In the critical infrastructure of the internet, OpenSSH stands as one of the most vital gatekeepers for secure remote access. However, even the most trusted tools require constant refinement. A series of newly patched vulnerabilities—ranging from minor logic errors to potential command execution—has highlighted the need for administrators to keep their SSH stacks up to date.
The most concerning vulnerability in this batch is CVE-2026-35386 (CVSS 3.6). This flaw involves the improper validation of shell metacharacters in usernames supplied via the command line.
The danger arises when these unvalidated names are expanded from %-tokens in an ssh_config file—specifically in configurations using a %u token within a Match exec block. In these scenarios, an attacker who can control the username passed to the ssh command could potentially execute arbitrary shell commands on the client system.
For those relying on legacy file transfers, CVE-2026-35385 (CVSS 7.5) addresses a behavioral oversight in scp. When downloading files as the root user in the legacy (-O) mode without the -p (preserve modes) flag, the utility was found to be failing to clear setuid/setgid bits from the downloaded files.
While this might seem like a minor detail, failing to strip these bits can lead to unintended privilege escalation if a malicious file is downloaded and subsequently executed by another user.
OpenSSH has also addressed a logic error in how it handles SSH certificates.
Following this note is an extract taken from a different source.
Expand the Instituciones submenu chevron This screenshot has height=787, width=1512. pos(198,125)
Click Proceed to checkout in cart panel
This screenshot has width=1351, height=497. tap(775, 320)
CVE-2026-35414 (CVSS 4.2) involves an incorrect algorithm used when matching an authorized_keys principals=”” option against the list of principals encoded in a certificate.
This flaw could allow “inappropriate matching” if a principal name in the certificate contains a comma character. Exploiting this requires a very specific setup:
- An authorized_keys file that lists multiple principals.
- A Certificate Authority (CA) willing to issue a certificate with principal names separated by commas—a practice most typical CAs strictly avoid.
Rounding out the updates are two fixes for more technical operational flaws:
- ECDSA Algorithm Enforcement (CVE-2026-35387): Previously, if a configuration directive like PubkeyAcceptedAlgorithms contained any specific ECDSA algorithm name (e.g., ecdsa-sha2-nistp384), the system would mistakenly accept any other ECDSA algorithm, even if it wasn’t listed.
- Multiplexing Bypasses (CVE-2026-35388): A flaw where connection multiplexing confirmations (requested via ControlMaster ask) were not being properly tested for proxy mode sessions.
These flaws were fixed in OpenSSH 10.3.